At least 43 Palestinians were killed in Israeli attacks across Gaza since dawn, including 13 aid seekers who were the latest victims of shootings at GHF aid distribution points.

Meanwhile, two more people have starved to death in Gaza in the past 24 hours, the Health Ministry said on Thursday. The new deaths raised the number of Palestinians who have died from Israeli-induced hunger to 271, including 112 children, since the war began.

‘Systematic destruction’

A renewed Israeli offensive could bring even more casualties and displacement to the famine-struck territory. The UN agency for Palestinian refugees (UNRWA) estimated that 90 percent of Gaza’s residents have been displaced, warning that shelters are deteriorating and any further displacement will worsen the catastrophic situation.

The Palestinian Ministry of Interior denounced Israel’s push to seize Gaza City as a “death sentence” for the more than one million people living there.

The Palestinian Health Ministry also released a statement responding to what it says is an Israeli push to transfer health system resources to the south of the enclave.

“The Ministry of Health expresses its rejection of any step that would undermine what remains of the health system following the systematic destruction carried out by the Israeli occupation authorities,” it said.

“This step would deprive more than one million people of their right to treatment and put the lives of residents, patients and the wounded at imminent risk.”

Some Palestinian families in Gaza City have left for shelters along the coast, while others have moved to central and southern parts of the enclave, according to residents there.

“We are facing a bitter, bitter situation, to die at home or leave and die somewhere else.
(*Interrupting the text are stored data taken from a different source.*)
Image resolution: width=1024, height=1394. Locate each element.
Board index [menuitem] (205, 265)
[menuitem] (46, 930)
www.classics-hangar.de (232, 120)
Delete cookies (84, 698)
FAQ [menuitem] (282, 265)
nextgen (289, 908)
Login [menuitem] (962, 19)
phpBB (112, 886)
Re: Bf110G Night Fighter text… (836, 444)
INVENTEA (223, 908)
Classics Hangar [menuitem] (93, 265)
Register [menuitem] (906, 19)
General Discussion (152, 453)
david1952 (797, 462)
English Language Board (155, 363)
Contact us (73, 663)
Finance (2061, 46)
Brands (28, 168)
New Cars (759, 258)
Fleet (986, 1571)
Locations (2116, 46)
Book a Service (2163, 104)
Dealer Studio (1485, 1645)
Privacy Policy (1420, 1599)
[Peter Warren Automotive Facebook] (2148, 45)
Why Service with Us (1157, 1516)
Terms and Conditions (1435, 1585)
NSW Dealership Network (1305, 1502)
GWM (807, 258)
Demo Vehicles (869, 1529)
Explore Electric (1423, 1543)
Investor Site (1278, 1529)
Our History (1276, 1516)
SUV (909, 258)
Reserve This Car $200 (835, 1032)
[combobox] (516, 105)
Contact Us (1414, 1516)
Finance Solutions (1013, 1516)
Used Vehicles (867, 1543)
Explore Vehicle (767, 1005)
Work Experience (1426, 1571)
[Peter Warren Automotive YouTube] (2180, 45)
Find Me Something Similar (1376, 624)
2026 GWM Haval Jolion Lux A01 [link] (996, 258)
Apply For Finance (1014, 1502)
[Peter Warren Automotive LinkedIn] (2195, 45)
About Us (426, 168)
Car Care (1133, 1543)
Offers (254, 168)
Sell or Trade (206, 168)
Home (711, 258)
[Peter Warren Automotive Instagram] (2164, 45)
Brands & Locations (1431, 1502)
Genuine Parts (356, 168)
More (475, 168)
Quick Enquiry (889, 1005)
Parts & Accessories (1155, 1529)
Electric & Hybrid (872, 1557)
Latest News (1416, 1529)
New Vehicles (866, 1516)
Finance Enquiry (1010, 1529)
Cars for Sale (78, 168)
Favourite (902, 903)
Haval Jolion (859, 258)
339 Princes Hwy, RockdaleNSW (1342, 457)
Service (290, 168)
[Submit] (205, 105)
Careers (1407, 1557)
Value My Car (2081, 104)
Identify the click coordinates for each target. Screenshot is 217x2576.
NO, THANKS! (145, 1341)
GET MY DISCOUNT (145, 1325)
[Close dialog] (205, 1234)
As long as this war continues, survival is uncertain,” Rabah Abu Elias, 67, a father of seven, told the Reuters news agency.

“In the news, they speak about a possible truce, on the ground, we only hear explosions and see deaths. To leave Gaza City or not isn’t an easy decision to make,” he said.

Meanwhile, Israeli air attacks also destroyed a tent camp in Deir el-Balah, central Gaza, where many people have sought refuge. Residents said the Israeli military warned them to flee shortly before the attacks set the camp ablaze.

Families, many with children, could later be seen sifting through the ashes for the belongings they had managed to take with them during earlier evacuations.

Mohammad Kahlout, who had been displaced from northern Gaza, told The Associated Press they were given just five minutes to gather what they could and flee.

“We are civilians, not terrorists. What did we do, and what did our children do, to be displaced again?”